*Отрывок текста*:
◇ ◇ ◇ ◇

Если государственный капитализм остается неприкосновенным, в чем же социальный смысл нового Сталинского курса? Прежде всего в перемене социальной базы, на которую опирается власть. Не пролетариат, не партия, не молодежь — как еще недавно — но «знатные» люди, удачники, сделавшие карьеру, поднятые вверх народной волной. Поскольку государство в России — все «знатные» люди — служилые, хотя назвать их бюрократией было бы противно духу этого слова. Несомненно, что в России пробились наверх люди инициативы, воли, талантов, биологическая ценность которых уравновешивается лишь их бессовестностью. Они строят Сталинскую Россию, не имеющую ничего общего с коммунизмом. На неравенстве, на отборе сильных, на строгой социальной иерархии, на чувстве государственного патриотизма, на культе армии. Если бы русское царство вызывало в нас сочувственные воспоминания, мы могли бы приветствовать безоговорочно чересчур знакомые черты в национал–социалистическом государстве СССР. Основные формы его структуры — служба и тягло — уводят нас в глубину допетровских столетий. И, как в старой Москве, в отличие от авторитарных демократий Запада, расстояние между тяглом и службой все углубляется. По–прежнему иерархия крепостного государства давит непомерной тяжестью на угнетенную массу народа. Интеллигенция сплотилась вокруг трона во имя технической революции сверху, смысл которой — индустриализация России. Последняя черта, сообщающая всему общественному типу СССР столь динамический характер, ведет нас прямо в XVIII век. Лишь там мы найдем столь характерное для современности сочетание: оды Фелице и послания о «пользе стекла»275.

◇ ◇ ◇ ◇

*Записи*:
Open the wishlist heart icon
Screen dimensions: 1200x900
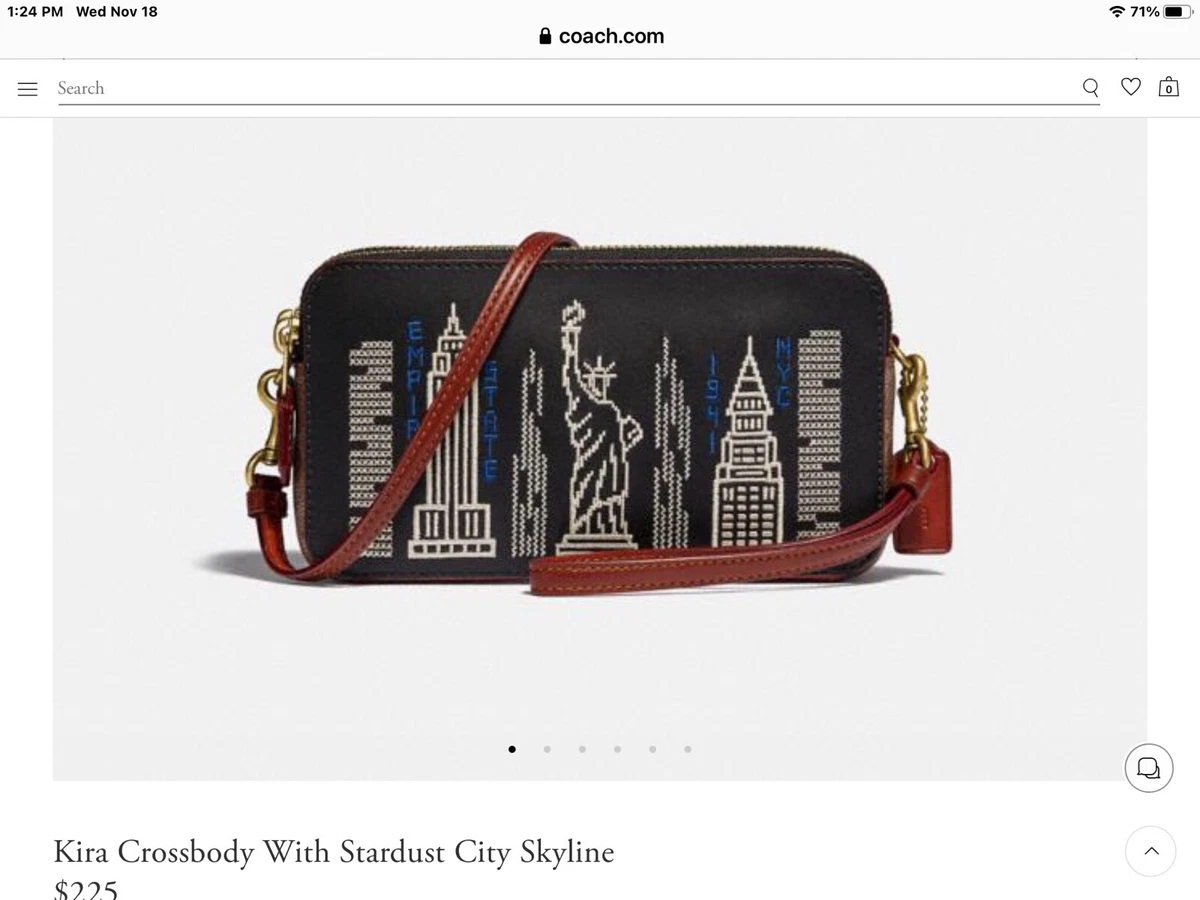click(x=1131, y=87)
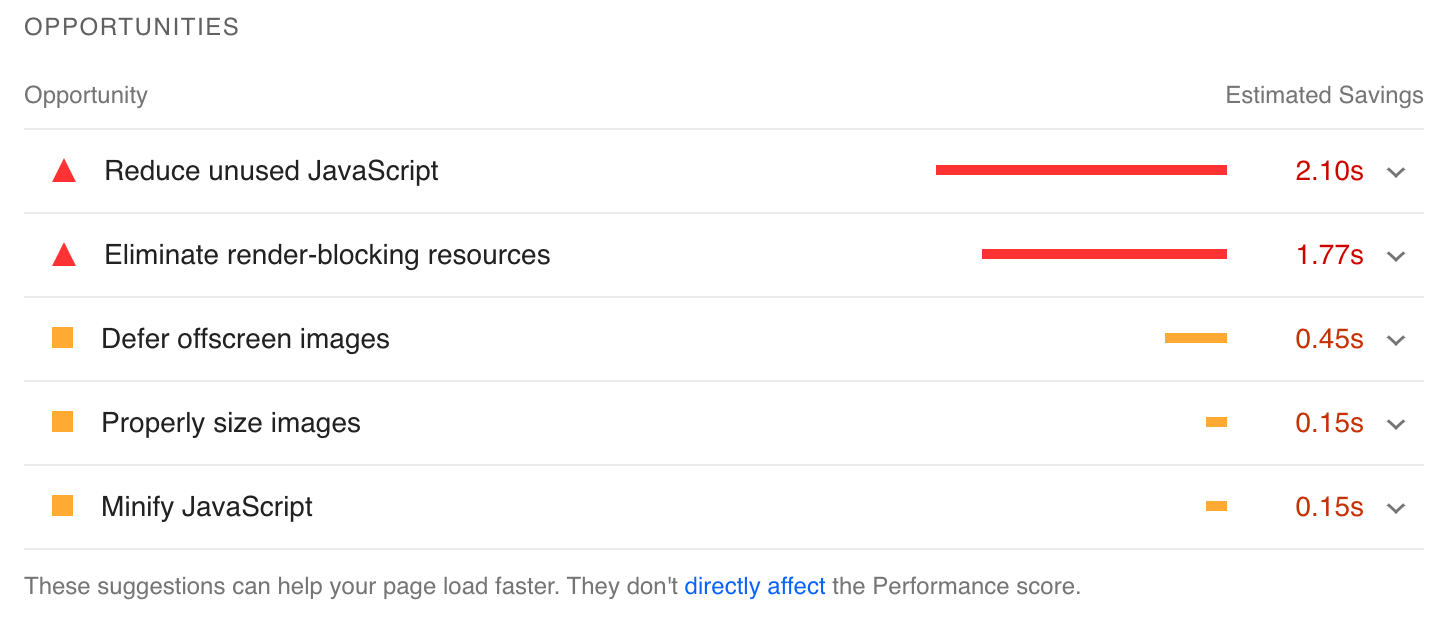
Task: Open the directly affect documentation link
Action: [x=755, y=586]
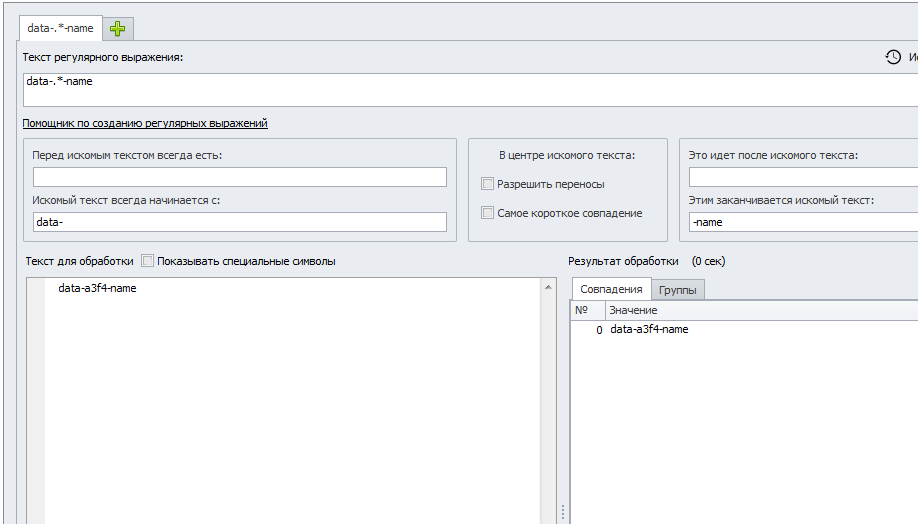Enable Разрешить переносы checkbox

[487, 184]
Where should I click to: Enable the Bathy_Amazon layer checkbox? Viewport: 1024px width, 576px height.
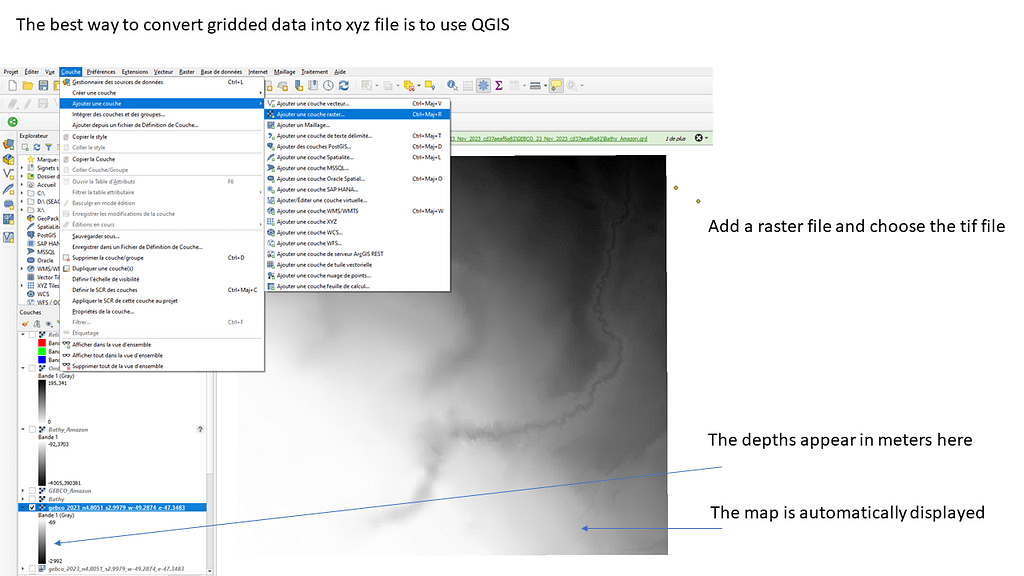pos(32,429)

◇ ◇ ◇ ◇

Что, согласно отрывку о новом сталинском курсе, составляет смысл технической революции сверху?

*Ответ*: Индустриализация России.